GIVEN RECORDS >>
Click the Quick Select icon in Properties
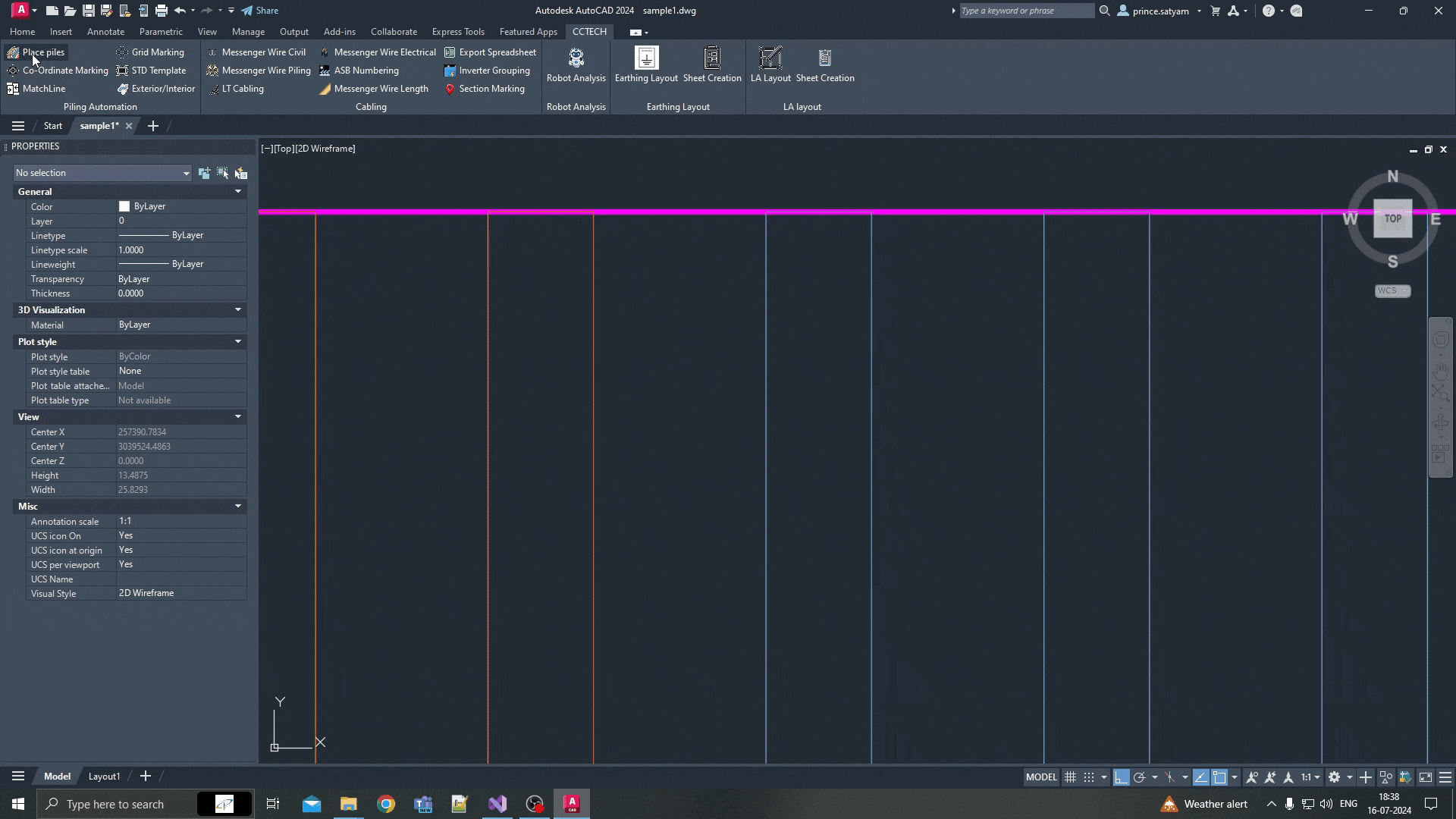This screenshot has width=1456, height=819. (x=241, y=173)
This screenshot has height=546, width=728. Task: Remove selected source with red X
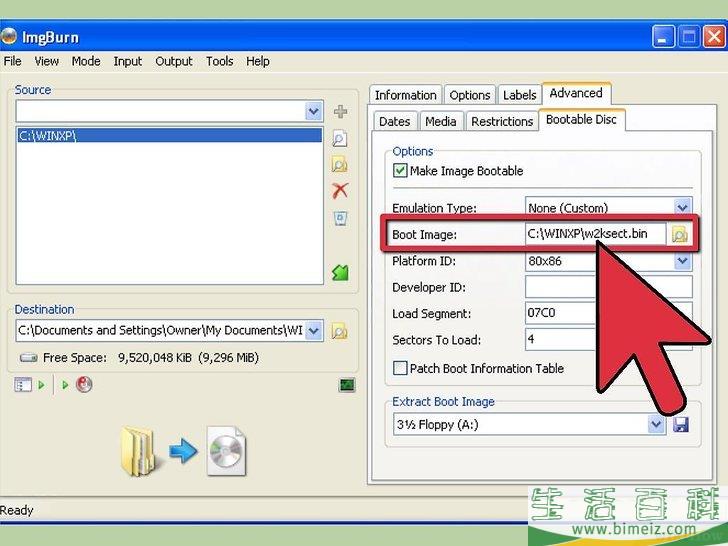tap(340, 191)
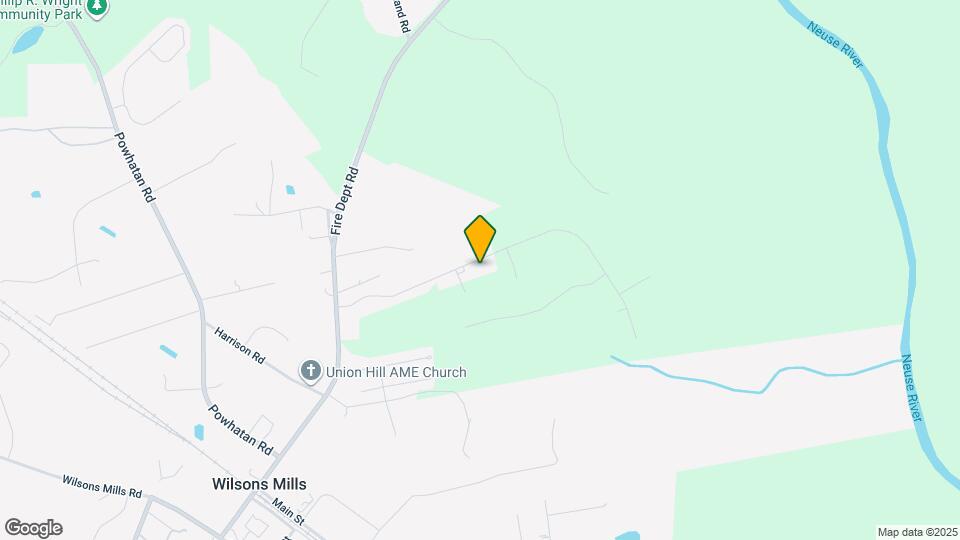Click the Map data ©2025 attribution
960x540 pixels.
click(x=918, y=533)
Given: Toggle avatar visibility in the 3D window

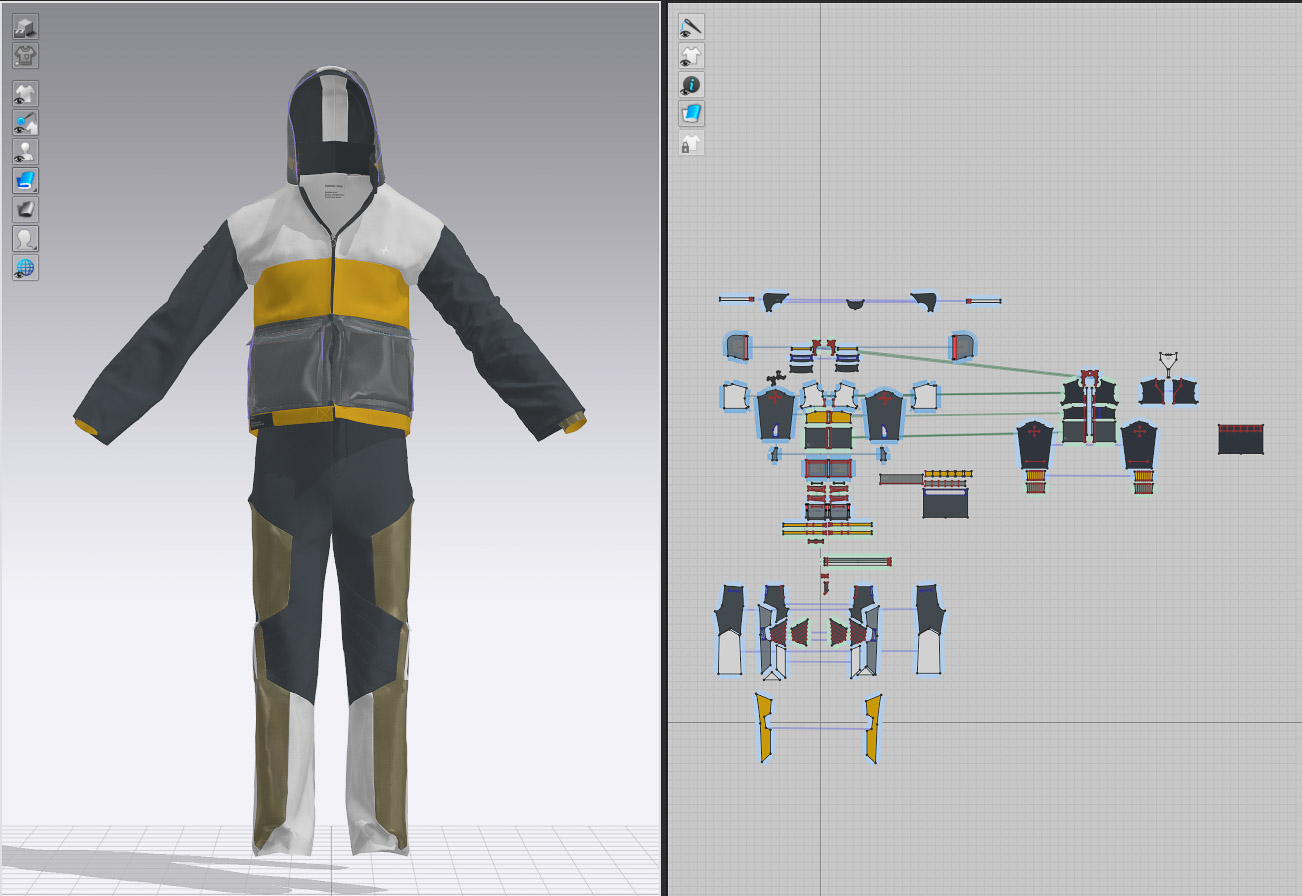Looking at the screenshot, I should click(25, 152).
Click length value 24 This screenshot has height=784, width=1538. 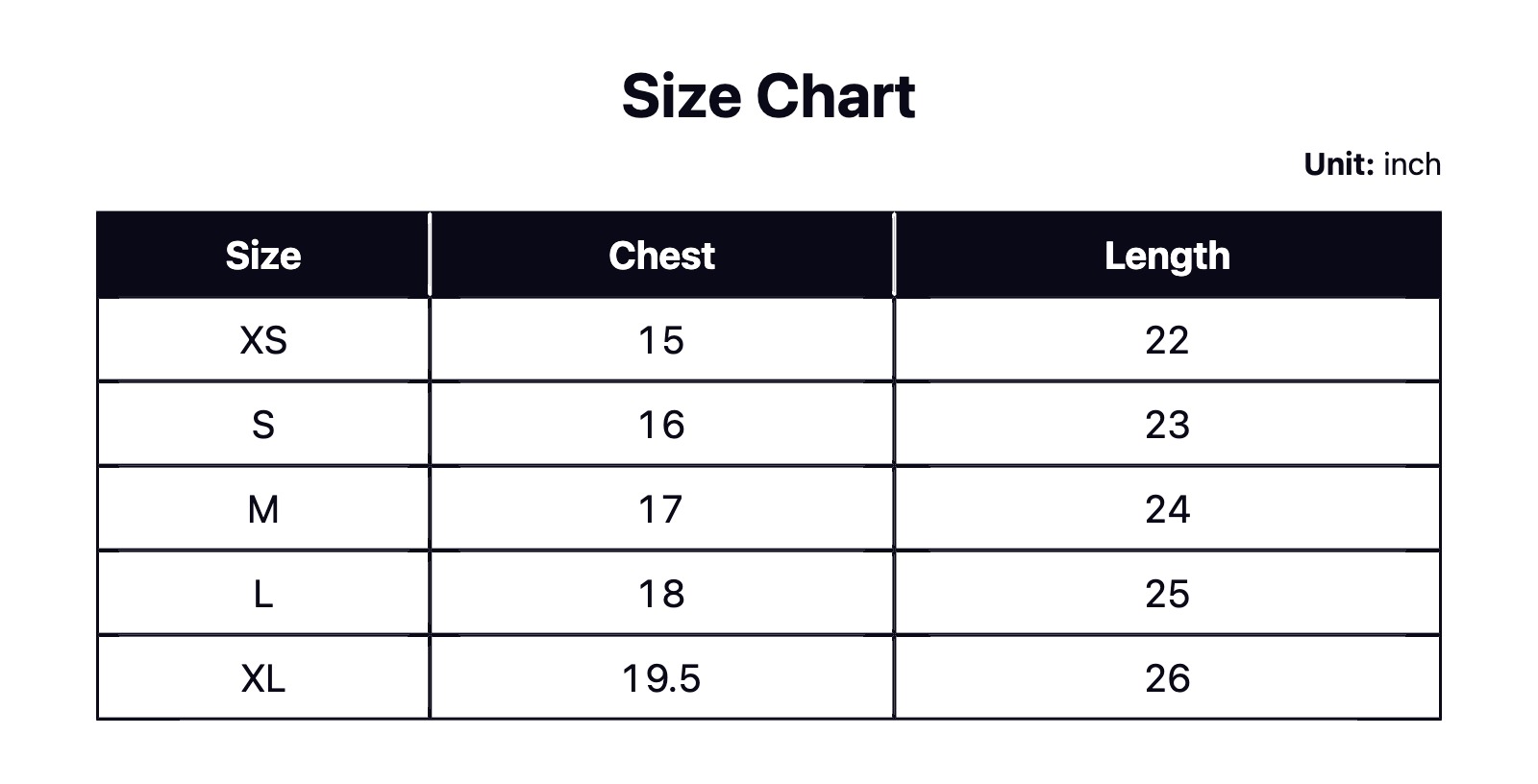1167,509
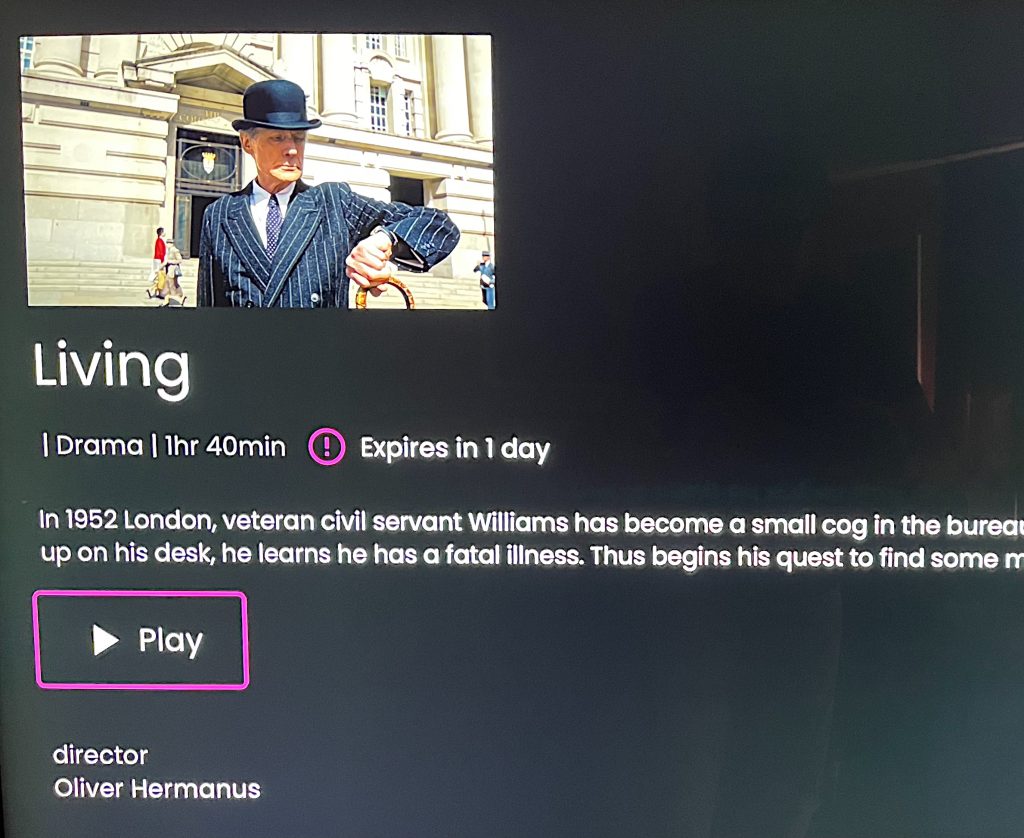
Task: Click the crest emblem above the doorway
Action: tap(208, 162)
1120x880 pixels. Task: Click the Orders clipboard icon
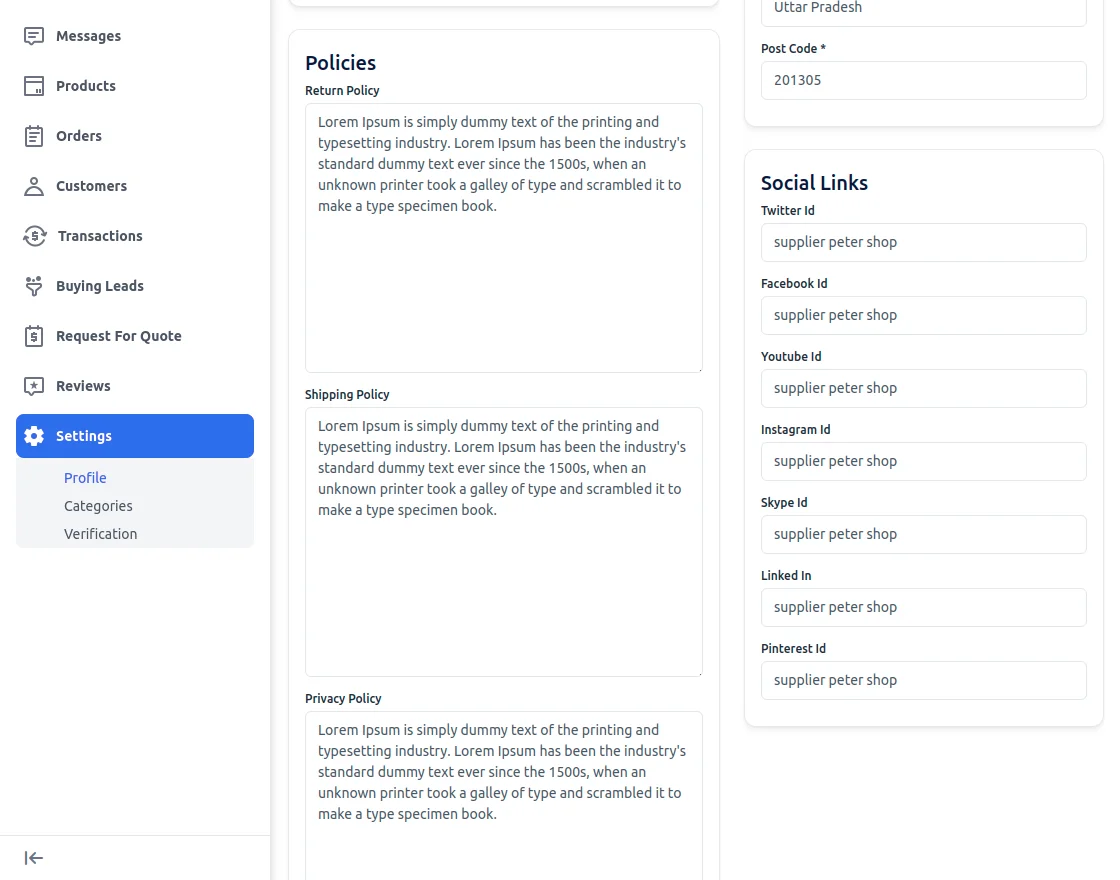click(34, 136)
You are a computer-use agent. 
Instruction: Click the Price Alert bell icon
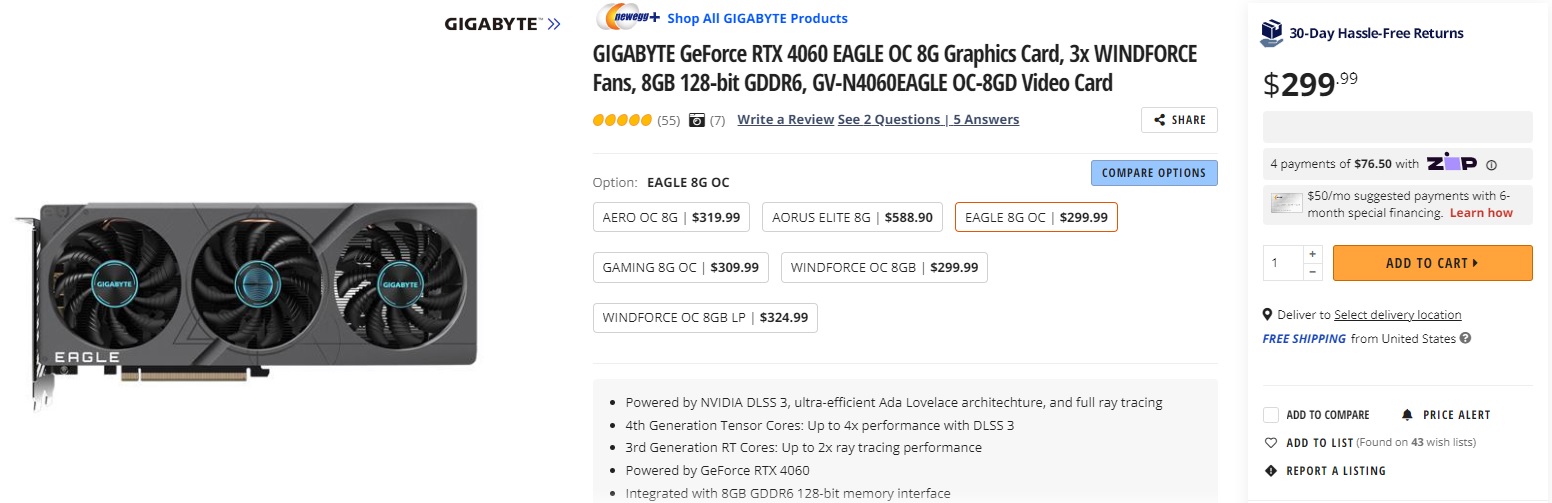point(1408,415)
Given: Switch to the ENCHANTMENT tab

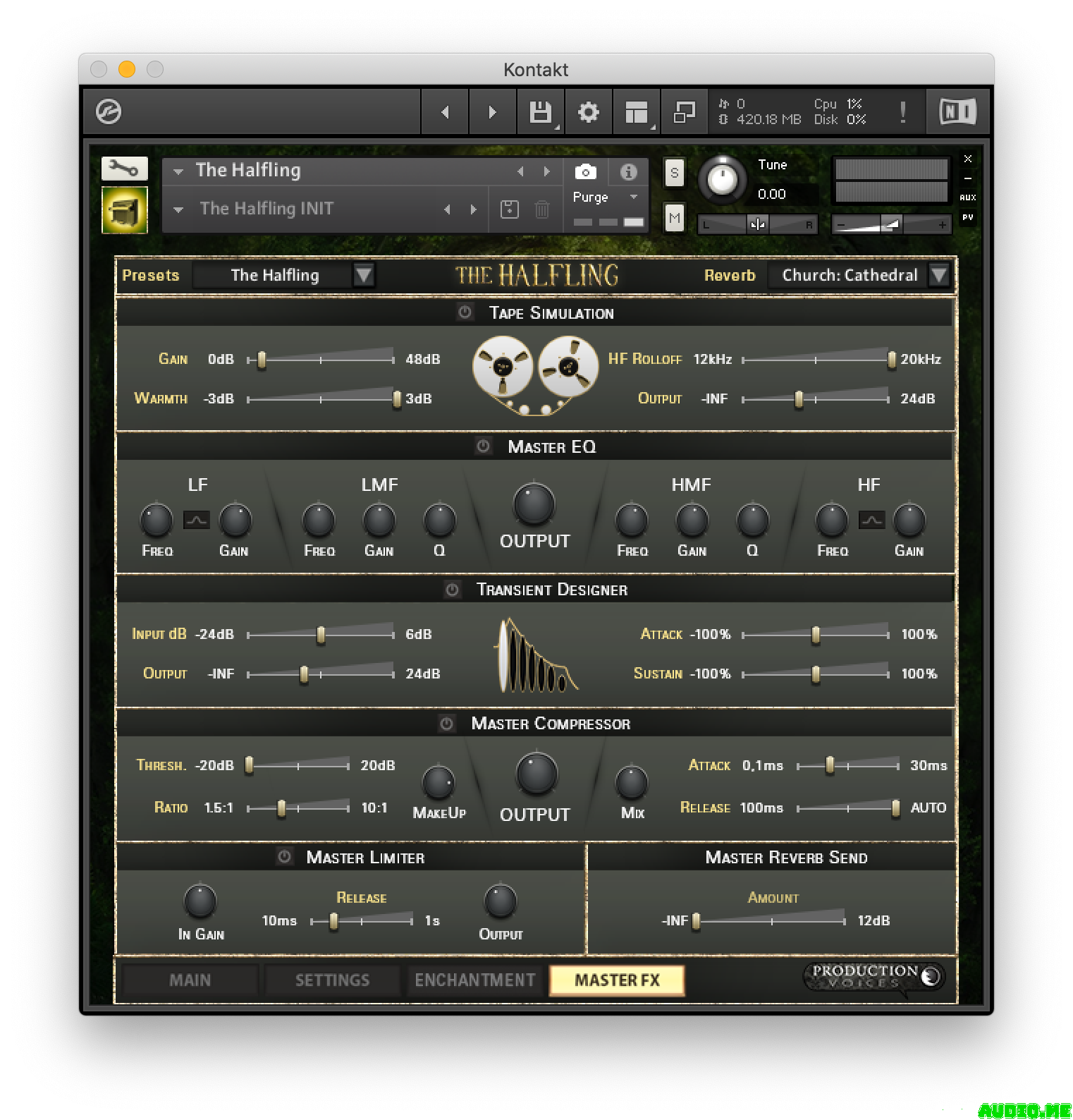Looking at the screenshot, I should click(x=474, y=980).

DIRECTIONS FOR THIS TASK >> Each line from the one bearing "1120x880 pixels. Task: Click" through the final line of the records is to be copied exactly, and no pictures are to be included.

OUTPUT FOR THIS TASK >>
1120x880 pixels. Task: Click the Orders clipboard icon
click(34, 136)
You are a computer-use agent. 
Instruction: Click the Price Alert bell icon
point(1408,415)
Given: Switch to the ENCHANTMENT tab

Looking at the screenshot, I should click(x=474, y=980).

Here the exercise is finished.